→ Data shown
<<<<

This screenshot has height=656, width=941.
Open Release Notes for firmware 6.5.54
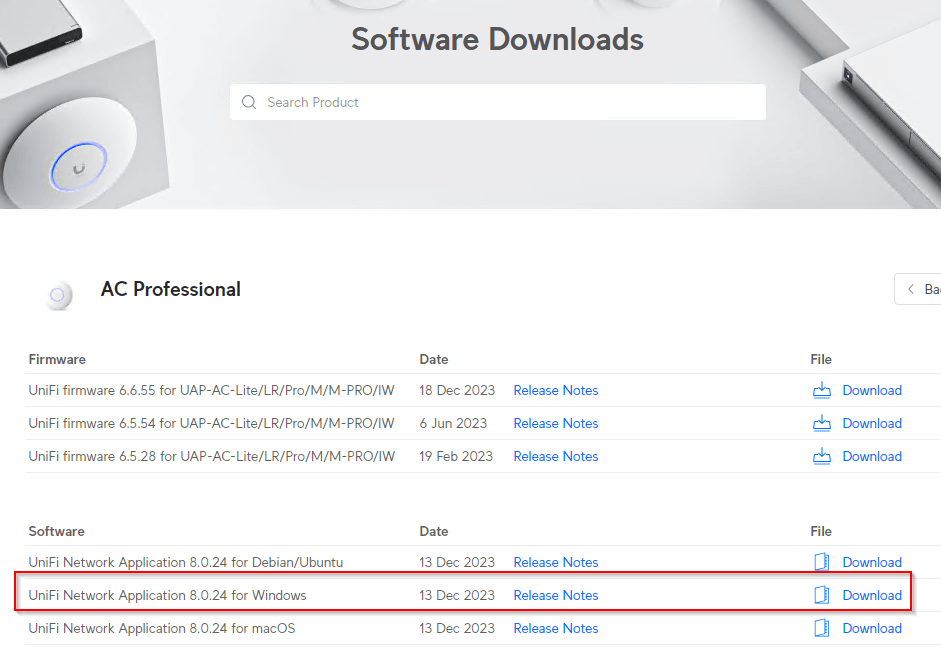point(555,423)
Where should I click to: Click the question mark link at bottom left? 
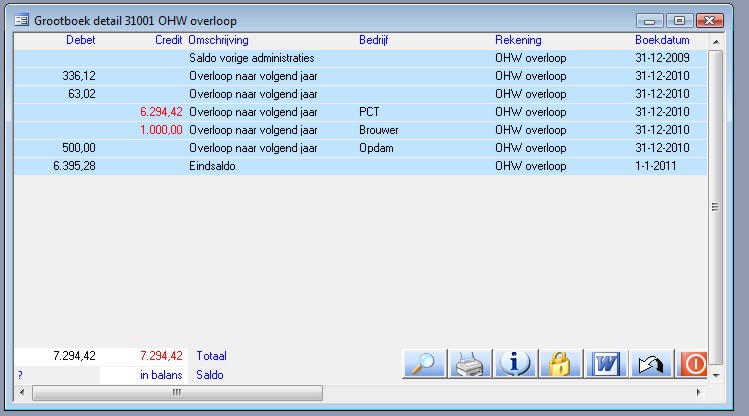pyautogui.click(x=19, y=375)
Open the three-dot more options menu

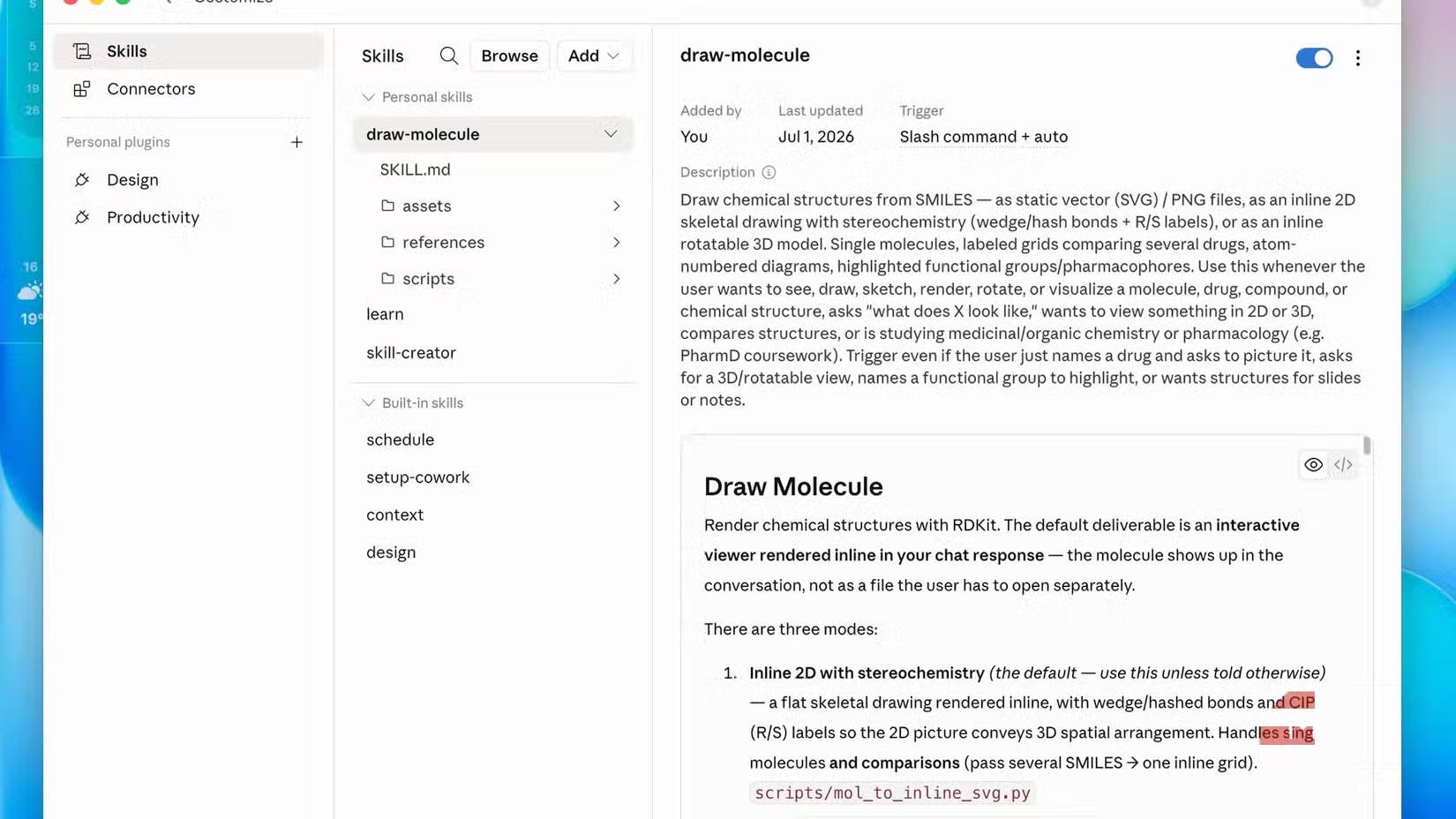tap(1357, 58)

>>>>

→ Assigned task
Pictures are skipped here. Print exactly, and only, the lines from the one holding "Open Release Notes for firmware 6.5.54" through the final line of the material above, both ends included.

→ Answer box
Open Release Notes for firmware 6.5.54
point(555,423)
Where should I click to: Click the question mark link at bottom left? 
pyautogui.click(x=19, y=375)
Open the three-dot more options menu

tap(1357, 58)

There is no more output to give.